Re: Avoiding adjacent checkpoint records - Mailing list pgsql-hackers

From Robert Haas
Subject Re: Avoiding adjacent checkpoint records
Date
Msg-id CA+TgmoZoLnowRpi0CgTmghfmwE4uquj38ZvJO2MswAR21JX6Xg@mail.gmail.com
Whole thread Raw
In response to Avoiding adjacent checkpoint records  (Tom Lane <tgl@sss.pgh.pa.us>)
Responses Re: Avoiding adjacent checkpoint records
List pgsql-hackers
On Wed, Jun 6, 2012 at 3:08 PM, Tom Lane <tgl@sss.pgh.pa.us> wrote:
> In commit 18fb9d8d21a28caddb72c7ffbdd7b96d52ff9724, Simon modified the
> rule for when to skip checkpoints on the grounds that not enough
> activity has happened since the last one.  However, that commit left the
> comment block about it in a nonsensical state:
>
>    * If this isn't a shutdown or forced checkpoint, and we have not switched
>    * to the next WAL file since the start of the last checkpoint, skip the
>    * checkpoint.  The idea here is to avoid inserting duplicate checkpoints
>    * when the system is idle. That wastes log space, and more importantly it
>    * exposes us to possible loss of both current and previous checkpoint
>    * records if the machine crashes just as we're writing the update.
>    * (Perhaps it'd make even more sense to checkpoint only when the previous
>    * checkpoint record is in a different xlog page?)

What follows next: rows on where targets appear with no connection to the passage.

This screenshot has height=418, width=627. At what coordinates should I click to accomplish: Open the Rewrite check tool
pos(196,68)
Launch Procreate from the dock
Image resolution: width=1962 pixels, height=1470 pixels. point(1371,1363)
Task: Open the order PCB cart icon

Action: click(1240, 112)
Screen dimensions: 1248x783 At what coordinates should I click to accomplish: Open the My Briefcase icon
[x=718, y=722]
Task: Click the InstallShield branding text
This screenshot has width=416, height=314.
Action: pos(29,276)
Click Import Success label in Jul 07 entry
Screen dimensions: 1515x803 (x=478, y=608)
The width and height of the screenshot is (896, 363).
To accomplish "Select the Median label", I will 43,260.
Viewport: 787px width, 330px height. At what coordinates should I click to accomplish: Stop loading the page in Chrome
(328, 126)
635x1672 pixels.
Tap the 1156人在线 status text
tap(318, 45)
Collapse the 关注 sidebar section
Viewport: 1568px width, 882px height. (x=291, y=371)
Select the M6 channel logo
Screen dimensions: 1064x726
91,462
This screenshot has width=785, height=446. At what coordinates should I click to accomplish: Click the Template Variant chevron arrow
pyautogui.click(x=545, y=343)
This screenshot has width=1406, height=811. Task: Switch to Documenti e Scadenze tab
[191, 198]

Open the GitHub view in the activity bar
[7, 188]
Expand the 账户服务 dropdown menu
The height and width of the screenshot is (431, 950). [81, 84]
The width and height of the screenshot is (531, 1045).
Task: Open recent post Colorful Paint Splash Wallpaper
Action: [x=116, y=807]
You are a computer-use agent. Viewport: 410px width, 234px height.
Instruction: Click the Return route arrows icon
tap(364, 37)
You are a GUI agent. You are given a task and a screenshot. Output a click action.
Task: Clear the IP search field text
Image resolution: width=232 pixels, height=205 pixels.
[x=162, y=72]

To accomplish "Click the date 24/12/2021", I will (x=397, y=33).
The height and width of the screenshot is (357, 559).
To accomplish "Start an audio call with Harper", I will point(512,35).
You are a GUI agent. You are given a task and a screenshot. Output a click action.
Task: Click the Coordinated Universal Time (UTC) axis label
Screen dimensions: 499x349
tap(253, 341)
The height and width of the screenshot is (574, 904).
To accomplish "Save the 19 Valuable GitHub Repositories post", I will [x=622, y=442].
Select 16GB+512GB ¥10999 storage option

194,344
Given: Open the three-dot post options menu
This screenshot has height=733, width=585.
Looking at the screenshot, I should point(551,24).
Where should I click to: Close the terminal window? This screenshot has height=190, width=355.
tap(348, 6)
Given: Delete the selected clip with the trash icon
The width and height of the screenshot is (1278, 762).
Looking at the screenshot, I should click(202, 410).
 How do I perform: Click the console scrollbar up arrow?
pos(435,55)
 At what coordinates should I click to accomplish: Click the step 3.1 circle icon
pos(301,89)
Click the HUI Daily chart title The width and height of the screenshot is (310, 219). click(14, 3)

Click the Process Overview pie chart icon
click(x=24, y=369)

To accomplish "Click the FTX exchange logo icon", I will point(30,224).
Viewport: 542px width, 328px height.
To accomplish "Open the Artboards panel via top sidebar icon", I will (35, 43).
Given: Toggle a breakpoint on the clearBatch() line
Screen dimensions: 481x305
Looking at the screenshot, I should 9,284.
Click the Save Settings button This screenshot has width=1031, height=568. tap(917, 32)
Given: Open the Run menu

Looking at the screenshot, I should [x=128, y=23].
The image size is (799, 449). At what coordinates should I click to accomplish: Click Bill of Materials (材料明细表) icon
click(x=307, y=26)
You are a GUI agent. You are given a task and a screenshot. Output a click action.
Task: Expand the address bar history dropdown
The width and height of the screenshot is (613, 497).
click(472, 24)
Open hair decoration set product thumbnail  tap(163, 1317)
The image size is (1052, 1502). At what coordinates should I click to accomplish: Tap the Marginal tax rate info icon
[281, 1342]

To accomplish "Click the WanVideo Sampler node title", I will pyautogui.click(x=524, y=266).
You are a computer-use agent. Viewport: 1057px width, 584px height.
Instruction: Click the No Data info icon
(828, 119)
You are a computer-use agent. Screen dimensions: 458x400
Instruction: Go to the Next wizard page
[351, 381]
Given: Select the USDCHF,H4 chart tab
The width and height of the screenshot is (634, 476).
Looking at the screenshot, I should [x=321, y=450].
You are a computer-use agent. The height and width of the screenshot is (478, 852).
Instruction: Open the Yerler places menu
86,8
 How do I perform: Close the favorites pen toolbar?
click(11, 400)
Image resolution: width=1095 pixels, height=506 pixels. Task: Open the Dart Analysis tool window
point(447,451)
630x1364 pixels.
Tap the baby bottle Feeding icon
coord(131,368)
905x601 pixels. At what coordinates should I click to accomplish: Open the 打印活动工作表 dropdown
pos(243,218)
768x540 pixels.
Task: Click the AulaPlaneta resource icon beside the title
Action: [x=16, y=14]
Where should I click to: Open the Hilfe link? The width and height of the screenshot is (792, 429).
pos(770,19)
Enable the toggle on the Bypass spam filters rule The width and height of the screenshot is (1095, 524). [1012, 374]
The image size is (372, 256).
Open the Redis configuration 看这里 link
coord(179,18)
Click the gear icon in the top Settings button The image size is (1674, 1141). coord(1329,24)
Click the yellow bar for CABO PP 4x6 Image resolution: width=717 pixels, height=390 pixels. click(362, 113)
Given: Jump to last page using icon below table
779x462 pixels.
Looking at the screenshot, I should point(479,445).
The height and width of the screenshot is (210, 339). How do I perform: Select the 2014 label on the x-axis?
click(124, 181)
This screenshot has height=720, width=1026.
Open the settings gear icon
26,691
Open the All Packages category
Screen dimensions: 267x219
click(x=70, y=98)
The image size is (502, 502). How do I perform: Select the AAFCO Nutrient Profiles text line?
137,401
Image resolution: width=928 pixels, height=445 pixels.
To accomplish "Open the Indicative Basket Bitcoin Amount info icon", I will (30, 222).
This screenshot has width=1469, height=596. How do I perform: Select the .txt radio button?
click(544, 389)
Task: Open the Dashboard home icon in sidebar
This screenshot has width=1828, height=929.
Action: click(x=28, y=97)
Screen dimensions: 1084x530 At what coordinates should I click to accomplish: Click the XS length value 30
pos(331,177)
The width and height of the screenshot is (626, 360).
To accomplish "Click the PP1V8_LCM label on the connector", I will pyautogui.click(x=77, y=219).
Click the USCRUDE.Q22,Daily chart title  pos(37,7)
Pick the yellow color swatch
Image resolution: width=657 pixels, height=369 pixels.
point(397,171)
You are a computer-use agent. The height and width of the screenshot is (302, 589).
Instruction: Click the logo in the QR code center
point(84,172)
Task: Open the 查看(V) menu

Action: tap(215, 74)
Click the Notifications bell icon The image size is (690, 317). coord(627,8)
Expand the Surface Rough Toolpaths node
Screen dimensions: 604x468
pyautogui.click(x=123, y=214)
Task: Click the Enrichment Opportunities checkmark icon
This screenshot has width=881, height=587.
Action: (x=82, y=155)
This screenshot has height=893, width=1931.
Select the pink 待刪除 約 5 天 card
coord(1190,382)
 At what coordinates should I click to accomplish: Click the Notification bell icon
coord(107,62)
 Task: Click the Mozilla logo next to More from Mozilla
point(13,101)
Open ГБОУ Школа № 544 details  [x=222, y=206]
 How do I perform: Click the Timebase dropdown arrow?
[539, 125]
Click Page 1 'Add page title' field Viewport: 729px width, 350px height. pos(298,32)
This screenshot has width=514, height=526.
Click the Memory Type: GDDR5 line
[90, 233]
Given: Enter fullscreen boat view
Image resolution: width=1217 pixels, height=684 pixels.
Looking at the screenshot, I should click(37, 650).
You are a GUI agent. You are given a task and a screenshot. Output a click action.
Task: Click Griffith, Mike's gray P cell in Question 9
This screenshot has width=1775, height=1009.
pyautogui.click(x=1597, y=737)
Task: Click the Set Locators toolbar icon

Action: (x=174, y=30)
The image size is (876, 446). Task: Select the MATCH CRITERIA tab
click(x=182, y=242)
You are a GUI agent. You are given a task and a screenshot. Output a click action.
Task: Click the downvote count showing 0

IIRC, the inspiration for the change was that we were getting a
never-ending series of checkpoints even when nothing was happening at
all:

http://archives.postgresql.org/pgsql-hackers/2011-10/msg00207.php

I felt (and still feel) that this was misguided.  I understand why
people don't want a completely idle system to checkpoint; but I can't
recall a single complaint about a checkpoint on a system low but not
zero activity.  Checkpoints are pretty cheap when there isn't much
data to flush.  The flip side is that I know of real customers who
would have suffered real data loss had this code been present in the
server version they were using.  Checkpoints are the *only* mechanism
by which SLRU pages get flushed to disk on a mostly-idle system.  That
means if something happens to your pg_xlog directory, and you haven't
had a checkpoint, you're screwed.  Letting data sit in memory for
hours, days, weeks, or months because we haven't filled up a WAL
segment is just terrible.  The first user who loses a transaction that
was committed a month ago after running pg_resetxlog is going to hit
the ceiling, and I don't blame them.

It wouldn't be so bad if we had background writing for SLRU pages,
because then you could figure that the OS would eventually have a
chance to write the page out... but we don't.  It'll just sit there in
shared memory, dirty, forever.  CLOG data in particular is FAR too
precious to take that kind of chance with.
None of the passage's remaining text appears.